The main strategies for managing this:

Sliding window drops the oldest messages. Cheap to implement but risks losing critical earlier context, particularly the initial task description or prior file reads that informed later decisions.

Summarization periodically compresses older history into a condensed representation. More expensive but preserves semantic content across long sessions.

Subagents spawn a fresh context window for bounded subtasks and report back results. Claude Code’s Agent tool does this explicitly. The main agent maintains high-level state while delegating detail work to subagents with clean context windows, and the subagents never see the accumulation of prior turns.

Prompt caching allows expensive system prompts and stable file contents to be cached across turns, reducing both latency and token cost without any truncation. Anthropic’s prompt caching API makes this practical for agents that repeatedly reference the same large files.

The subagent pattern is architecturally interesting because it mirrors how large software projects are actually organized: a coordinator maintains the overall plan while delegating bounded tasks to specialists with narrower context.

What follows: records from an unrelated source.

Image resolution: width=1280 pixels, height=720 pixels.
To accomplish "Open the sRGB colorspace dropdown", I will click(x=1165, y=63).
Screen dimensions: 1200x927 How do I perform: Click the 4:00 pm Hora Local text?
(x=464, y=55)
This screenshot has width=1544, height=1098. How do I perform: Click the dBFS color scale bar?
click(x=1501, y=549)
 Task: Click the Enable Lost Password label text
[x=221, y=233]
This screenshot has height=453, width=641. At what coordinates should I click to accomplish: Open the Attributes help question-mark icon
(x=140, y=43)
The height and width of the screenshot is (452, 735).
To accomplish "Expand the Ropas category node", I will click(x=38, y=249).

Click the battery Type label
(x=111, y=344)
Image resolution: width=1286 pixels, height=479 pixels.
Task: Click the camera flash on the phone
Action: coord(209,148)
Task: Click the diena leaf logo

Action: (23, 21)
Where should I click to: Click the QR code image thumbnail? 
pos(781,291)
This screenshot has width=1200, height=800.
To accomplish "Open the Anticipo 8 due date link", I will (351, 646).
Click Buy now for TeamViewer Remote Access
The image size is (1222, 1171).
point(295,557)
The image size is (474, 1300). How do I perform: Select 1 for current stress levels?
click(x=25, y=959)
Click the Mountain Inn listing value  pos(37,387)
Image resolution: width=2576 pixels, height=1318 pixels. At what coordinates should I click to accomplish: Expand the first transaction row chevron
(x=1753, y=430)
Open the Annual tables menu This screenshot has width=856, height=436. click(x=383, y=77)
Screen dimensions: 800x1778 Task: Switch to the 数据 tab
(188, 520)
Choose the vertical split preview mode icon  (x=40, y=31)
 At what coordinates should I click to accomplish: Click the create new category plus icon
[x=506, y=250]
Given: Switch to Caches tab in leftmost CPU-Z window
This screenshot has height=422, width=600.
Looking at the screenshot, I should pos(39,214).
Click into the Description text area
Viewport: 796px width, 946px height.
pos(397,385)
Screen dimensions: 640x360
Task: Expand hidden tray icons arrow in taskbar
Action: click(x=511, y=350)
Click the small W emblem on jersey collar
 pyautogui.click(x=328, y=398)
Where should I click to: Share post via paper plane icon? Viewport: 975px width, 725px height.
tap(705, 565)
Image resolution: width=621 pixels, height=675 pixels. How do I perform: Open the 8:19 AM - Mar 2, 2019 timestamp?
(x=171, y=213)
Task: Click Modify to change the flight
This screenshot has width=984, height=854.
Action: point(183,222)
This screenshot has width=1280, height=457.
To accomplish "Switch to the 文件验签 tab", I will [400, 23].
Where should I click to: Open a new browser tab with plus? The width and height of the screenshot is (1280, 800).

The tradeoff is that subagents cannot see the main conversation history, so the coordinator must explicitly summarize everything relevant when spawning them, which itself costs tokens.

What the Survey View Leaves Out

Raschka’s article gives you the right vocabulary for thinking about coding agents: there is a loop, there are tools, there is context management, and there is a verification step. That framing is accurate.

What it doesn’t capture is how deeply these layers interact. The edit format affects context consumption, since whole-file rewrites are expensive and str_replace edits are not, which in turn affects how many verification iterations are affordable within a fixed context budget, which affects task success rate on tasks that require more than one attempt. The codebase navigation strategy determines how much context is consumed before editing begins. Everything compounds.

The agents that perform best on benchmarks like SWE-bench are not necessarily using better base models. Comparative studies show that scaffolding design explains a significant portion of the performance gap between agents using identical models. That is the insight worth internalizing before building or integrating a coding agent: the model is largely a fixed input, but the tool schemas, edit formats, navigation strategy, and verification loop are the variables you actually control.